Valter Binaghi, Il mito Kanaji della creazione (1)

la-lunaAl principio il Creatore non sapeva affatto di essere un Creatore.
Non faceva che dormire dalla mattina alla sera, e mentre dormiva dal suo respiro usciva ogni sorta di cose alla rinfusa.
Oceani sconfinati, al fondo dei quali ribolliva un fuoco liquido, pesci enormi e guizzanti che appena nati erano già bolliti.
Montagne aguzze come zanne e uccelli talmente grossi e stupidi che passandovi sopra si ferivano.
Sulla terra, poi, si muovevano creature di ogni forma e dimensione, che si mangiavano l’un l’altra senza avere il tempo di riprodursi, così nello spazio di una notte tutto tornava deserto e silenzioso, e all’alba di nuovo veniva ripopolato dal pesante respiro del Dormiente.
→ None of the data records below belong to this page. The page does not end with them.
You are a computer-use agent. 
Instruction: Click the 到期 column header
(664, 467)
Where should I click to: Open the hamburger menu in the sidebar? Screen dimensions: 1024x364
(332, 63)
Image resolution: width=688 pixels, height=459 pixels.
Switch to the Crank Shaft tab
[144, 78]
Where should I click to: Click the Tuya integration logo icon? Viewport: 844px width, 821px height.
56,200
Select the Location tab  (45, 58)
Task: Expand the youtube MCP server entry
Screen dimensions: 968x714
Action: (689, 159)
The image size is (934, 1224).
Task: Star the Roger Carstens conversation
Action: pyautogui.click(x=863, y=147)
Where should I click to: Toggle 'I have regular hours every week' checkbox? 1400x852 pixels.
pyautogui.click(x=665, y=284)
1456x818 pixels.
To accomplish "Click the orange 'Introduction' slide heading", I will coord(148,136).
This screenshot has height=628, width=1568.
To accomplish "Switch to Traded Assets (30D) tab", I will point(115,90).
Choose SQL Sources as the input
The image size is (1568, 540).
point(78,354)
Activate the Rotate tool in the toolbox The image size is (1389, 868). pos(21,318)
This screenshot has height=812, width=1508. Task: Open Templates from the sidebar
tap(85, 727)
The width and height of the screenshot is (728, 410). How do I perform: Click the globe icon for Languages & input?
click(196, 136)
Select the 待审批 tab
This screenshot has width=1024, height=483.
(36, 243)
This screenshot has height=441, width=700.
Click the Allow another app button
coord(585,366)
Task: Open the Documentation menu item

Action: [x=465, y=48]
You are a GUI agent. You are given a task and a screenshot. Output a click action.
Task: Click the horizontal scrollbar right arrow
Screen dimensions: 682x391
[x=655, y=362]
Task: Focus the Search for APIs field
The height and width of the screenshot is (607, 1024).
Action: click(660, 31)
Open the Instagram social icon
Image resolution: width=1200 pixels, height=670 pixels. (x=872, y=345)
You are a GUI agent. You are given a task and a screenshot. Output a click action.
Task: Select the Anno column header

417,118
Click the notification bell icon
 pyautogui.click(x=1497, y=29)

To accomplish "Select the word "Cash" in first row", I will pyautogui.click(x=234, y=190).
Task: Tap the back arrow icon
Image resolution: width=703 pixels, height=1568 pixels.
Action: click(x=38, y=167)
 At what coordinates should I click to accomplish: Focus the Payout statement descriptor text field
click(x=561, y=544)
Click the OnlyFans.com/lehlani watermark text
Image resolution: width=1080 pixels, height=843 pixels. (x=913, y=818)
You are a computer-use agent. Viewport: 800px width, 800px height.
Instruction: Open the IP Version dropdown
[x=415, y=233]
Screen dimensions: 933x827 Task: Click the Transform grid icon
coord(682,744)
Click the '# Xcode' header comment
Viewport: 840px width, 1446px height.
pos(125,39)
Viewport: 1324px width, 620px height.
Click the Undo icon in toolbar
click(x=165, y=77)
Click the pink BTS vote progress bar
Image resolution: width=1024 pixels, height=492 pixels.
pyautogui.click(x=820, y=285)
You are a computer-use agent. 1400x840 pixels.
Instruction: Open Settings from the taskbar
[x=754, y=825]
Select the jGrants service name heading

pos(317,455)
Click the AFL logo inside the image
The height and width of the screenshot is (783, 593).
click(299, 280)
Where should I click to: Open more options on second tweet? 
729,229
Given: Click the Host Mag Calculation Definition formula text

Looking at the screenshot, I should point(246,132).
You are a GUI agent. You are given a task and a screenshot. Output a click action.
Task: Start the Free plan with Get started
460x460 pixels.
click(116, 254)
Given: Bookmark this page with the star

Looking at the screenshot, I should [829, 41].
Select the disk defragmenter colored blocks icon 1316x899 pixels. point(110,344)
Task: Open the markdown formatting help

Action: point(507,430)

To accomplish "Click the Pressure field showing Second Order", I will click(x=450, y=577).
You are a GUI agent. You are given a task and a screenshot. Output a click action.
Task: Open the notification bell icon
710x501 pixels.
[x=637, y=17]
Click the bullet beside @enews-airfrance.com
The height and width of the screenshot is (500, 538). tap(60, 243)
Anche gli alberi incommestibili, erano così privi di misura da schizzare troppo in fretta verso il cielo dove il sole ne bruciava le cime, oppure divenivano talmente alti da oscillare spaventosamente nel vento, finché si piegavano a terra esausti e si spezzavano con un secco crepitio, distruggendo ogni cosa sotto di loro.
Era un mondo senza memoria: non brutto a vedersi, ma forsennato e crudele, condannato ad estinguersi ogni sera e a rinascere il mattino dopo, senza che nessuno potesse trarre profitto dall’esperienza del giorno precedente e provare a migliorare un po’ le cose. Questo dovette pensare la Luna, che da lassù osservava ogni cosa.